DOCUMENT
* BEGIN *

A recent discussion about tail design (Wind Tunnel, March 2011) prompted several readers to ask about V-tails. Accordingly, the virtues and vices of V-tails are our subject this month.
The tail of an airplane provides stabilization and control power on two axes. In a conventional arrangement, the vertical fin provides directional (weathercock) stability, and the rudder provides yaw control. The horizontal tail stabilizes the airplane longitudinally, while the elevator (or moving the entire horizontal tail) controls the airplane in pitch.
A V-tail would simplify the build with one less surface to construct, but the requirement for a mixer in the control linkage offsets that to some extent.
It is possible to replace the three surfaces of the conventional tail with a pair of surfaces mounted at a large dihedral angle, forming a V in front view. The large dihedral angle allows them to produce both lift and side force on the aft end of the fuselage, generating stability and control in both pitch and yaw. The conventional elevator and rudder control surfaces are replaced by a pair of "ruddervators," one on each tail surface, or by making both V-tail surfaces all-moving. These controls move symmetrically (both up or both down) to produce pitching moment and anti-symmetrically (one up and one down) to produce yawing moment.
At first glance, the V-tail seems to offer both reduced drag and lower weight than a conventional tail because there are two surfaces instead of three. It would appear that the total wetted area of the empennage is smaller. Also, eliminating the vertical fin reduces the number of intersections on the airplane, thus decreasing interference drag.
Upon closer examination, though, things are not as they initially appear. There are indeed fewer intersections on a V-tail airplane than on an airplane with a conventional tail, and interference drag may be slightly lower as a result. But looking more closely, we find that the drag reduction due to fewer intersections is really quite small. The total interference drag for a well-designed complete airplane amounts to only 5% to 7% of the airplane’s total drag. The elimination of the vertical fin eliminates one of five junctions, and the junction between the vertical fin and the fuselage is the lowest-interference drag junction of the five. This is because the fin is not producing much lift at any time during normal cruising flight, and the airflow over the fin is not highly accelerated like the flow over the upper surface of the wing. The drag reduction from eliminating the vertical-fin-to-fuselage junction will be quite small (considerably less than 1% of the airplane’s total drag).

* END *

GIVEN TASK 1
In the V-tail article, what share of a well-designed complete airplane's total drag does the total interference drag amount to?
GIVEN TASK 2
Write the next part of the V-tail article, starting after its final sentence.
The listing that comes next is drawn from a separate source.

Records from a pointing dataset:

* BEGIN *

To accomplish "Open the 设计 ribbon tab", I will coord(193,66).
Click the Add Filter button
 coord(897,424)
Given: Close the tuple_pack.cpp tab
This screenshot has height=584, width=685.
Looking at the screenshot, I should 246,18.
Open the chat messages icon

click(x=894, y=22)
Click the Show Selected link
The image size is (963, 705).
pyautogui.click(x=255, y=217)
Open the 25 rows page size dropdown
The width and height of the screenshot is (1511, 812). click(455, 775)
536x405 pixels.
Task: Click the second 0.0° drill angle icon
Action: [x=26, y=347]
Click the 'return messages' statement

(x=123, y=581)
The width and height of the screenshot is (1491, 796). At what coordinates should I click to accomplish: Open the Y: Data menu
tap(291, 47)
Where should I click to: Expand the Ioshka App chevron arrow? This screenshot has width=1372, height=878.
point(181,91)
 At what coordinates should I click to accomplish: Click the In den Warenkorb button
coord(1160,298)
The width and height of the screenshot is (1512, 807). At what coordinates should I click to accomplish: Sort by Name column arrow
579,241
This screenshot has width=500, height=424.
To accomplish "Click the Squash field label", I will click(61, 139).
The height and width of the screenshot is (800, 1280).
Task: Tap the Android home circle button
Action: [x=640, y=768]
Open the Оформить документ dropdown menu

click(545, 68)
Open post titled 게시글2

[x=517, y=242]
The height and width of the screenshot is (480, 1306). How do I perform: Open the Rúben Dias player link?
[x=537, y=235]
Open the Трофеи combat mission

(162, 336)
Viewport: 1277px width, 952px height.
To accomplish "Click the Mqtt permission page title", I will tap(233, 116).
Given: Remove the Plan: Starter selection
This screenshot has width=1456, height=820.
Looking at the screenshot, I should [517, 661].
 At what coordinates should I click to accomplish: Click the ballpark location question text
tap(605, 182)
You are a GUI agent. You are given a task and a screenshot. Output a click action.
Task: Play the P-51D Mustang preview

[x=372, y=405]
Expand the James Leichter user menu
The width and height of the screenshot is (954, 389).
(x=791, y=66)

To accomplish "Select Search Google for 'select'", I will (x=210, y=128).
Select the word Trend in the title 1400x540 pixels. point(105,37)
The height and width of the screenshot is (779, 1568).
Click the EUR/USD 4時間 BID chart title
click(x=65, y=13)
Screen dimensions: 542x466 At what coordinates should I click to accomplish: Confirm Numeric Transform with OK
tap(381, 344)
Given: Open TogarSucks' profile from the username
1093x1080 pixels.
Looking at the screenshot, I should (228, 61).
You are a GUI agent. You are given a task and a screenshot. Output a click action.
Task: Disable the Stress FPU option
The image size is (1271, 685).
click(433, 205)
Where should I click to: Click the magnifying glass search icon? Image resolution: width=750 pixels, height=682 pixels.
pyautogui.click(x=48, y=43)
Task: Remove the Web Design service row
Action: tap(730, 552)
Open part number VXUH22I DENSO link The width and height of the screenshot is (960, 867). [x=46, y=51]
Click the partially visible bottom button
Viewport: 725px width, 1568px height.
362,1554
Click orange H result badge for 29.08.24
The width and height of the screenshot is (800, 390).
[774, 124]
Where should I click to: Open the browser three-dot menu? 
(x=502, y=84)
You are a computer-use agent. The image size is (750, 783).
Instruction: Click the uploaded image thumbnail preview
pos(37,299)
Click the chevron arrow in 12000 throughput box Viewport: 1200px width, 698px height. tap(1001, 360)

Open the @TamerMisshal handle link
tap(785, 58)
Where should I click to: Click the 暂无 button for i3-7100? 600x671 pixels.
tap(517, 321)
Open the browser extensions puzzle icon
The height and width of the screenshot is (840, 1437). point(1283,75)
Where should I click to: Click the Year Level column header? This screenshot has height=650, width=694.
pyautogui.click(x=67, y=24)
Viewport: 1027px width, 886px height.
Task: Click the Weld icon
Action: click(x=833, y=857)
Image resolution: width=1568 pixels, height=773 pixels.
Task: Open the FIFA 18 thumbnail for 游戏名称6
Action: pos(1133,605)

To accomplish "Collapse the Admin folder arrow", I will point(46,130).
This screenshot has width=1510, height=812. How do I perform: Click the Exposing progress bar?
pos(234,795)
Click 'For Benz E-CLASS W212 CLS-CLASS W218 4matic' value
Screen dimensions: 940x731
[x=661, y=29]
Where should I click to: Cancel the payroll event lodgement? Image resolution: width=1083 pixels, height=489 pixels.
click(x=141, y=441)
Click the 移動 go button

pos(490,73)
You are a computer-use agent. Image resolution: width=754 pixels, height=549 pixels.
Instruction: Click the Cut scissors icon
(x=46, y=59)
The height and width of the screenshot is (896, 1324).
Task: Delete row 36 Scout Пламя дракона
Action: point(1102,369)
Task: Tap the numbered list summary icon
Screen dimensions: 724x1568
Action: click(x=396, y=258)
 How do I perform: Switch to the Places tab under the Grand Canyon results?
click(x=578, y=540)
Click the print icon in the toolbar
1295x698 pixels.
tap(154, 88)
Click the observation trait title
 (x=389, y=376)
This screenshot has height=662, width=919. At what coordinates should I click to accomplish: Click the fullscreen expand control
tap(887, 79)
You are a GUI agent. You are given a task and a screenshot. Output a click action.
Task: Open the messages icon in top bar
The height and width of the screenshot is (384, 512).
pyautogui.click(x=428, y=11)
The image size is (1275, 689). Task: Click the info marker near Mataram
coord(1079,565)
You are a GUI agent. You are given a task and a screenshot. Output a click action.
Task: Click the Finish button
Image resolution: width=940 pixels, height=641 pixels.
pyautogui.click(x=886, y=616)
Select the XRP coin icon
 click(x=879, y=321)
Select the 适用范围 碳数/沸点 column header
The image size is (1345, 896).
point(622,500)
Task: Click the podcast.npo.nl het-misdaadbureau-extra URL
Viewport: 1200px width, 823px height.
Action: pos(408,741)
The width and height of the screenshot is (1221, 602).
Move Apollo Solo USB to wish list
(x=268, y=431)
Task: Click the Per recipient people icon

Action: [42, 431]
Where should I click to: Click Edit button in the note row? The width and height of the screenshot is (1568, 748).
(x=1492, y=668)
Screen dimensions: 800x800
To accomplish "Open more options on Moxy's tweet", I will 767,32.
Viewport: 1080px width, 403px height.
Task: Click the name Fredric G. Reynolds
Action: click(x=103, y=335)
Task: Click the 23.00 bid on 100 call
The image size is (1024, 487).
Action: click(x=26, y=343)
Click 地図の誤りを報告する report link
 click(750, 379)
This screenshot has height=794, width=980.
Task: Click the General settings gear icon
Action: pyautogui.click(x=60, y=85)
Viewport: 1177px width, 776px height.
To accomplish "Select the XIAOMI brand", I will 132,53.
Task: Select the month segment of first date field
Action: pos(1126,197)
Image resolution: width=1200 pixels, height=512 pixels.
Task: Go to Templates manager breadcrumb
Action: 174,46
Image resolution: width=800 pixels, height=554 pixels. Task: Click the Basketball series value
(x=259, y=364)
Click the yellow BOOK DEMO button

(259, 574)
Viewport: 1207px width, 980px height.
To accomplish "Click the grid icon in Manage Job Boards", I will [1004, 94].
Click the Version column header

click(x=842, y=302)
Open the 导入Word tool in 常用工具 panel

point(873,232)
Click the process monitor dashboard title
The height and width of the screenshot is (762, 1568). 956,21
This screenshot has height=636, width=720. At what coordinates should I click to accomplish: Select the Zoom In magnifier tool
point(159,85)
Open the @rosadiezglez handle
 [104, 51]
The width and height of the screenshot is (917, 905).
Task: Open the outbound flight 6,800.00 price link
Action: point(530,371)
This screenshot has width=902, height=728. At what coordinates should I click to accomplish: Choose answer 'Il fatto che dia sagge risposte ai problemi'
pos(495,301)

* END *

WRITTEN ANSWER 1
It amounts to only 5% to 7% of the airplane's total drag.

WRITTEN ANSWER 2
The idea that a V-tail can have less total wetted area than a conventional tail because the surfaces are doing double duty also merits closer examination. The proper way to compare the two concepts is to require that the V-tail provide the same stability as the conventional tail. To do this we need to determine the "effective area" of a V-tail surface in both the horizontal and vertical directions. This will get a little mathematical, so the impatient reader can skip ahead to the conclusion, and then come back and read the math for confirmation of what is being presented.
We first consider the horizontal direction. The projected area of the V-tail surface in the top view is equal to the area of the surface times the cosine of the dihedral angle:
Sph = S cos(G)
Where S = surface area and G = surface dihedral angle.
Many people leave it at that and consider the effective area to be the projected area. In fact, this is not the case. The dihedral angle, in addition to reducing the projected area by a factor of cosine(G), also reduces the lift curve slope (rate of change of lift with angle of attack) by a similar factor. The effective area in the horizontal direction of a V-tail surface is thus the area of the surface times the cosine squared of the dihedral angle:
Seff(h) = S cos2(G).
Thus, the effective area of the V-tail surface in the horizontal plane is less than its projected area by a factor of the cosine of the dihedral angle.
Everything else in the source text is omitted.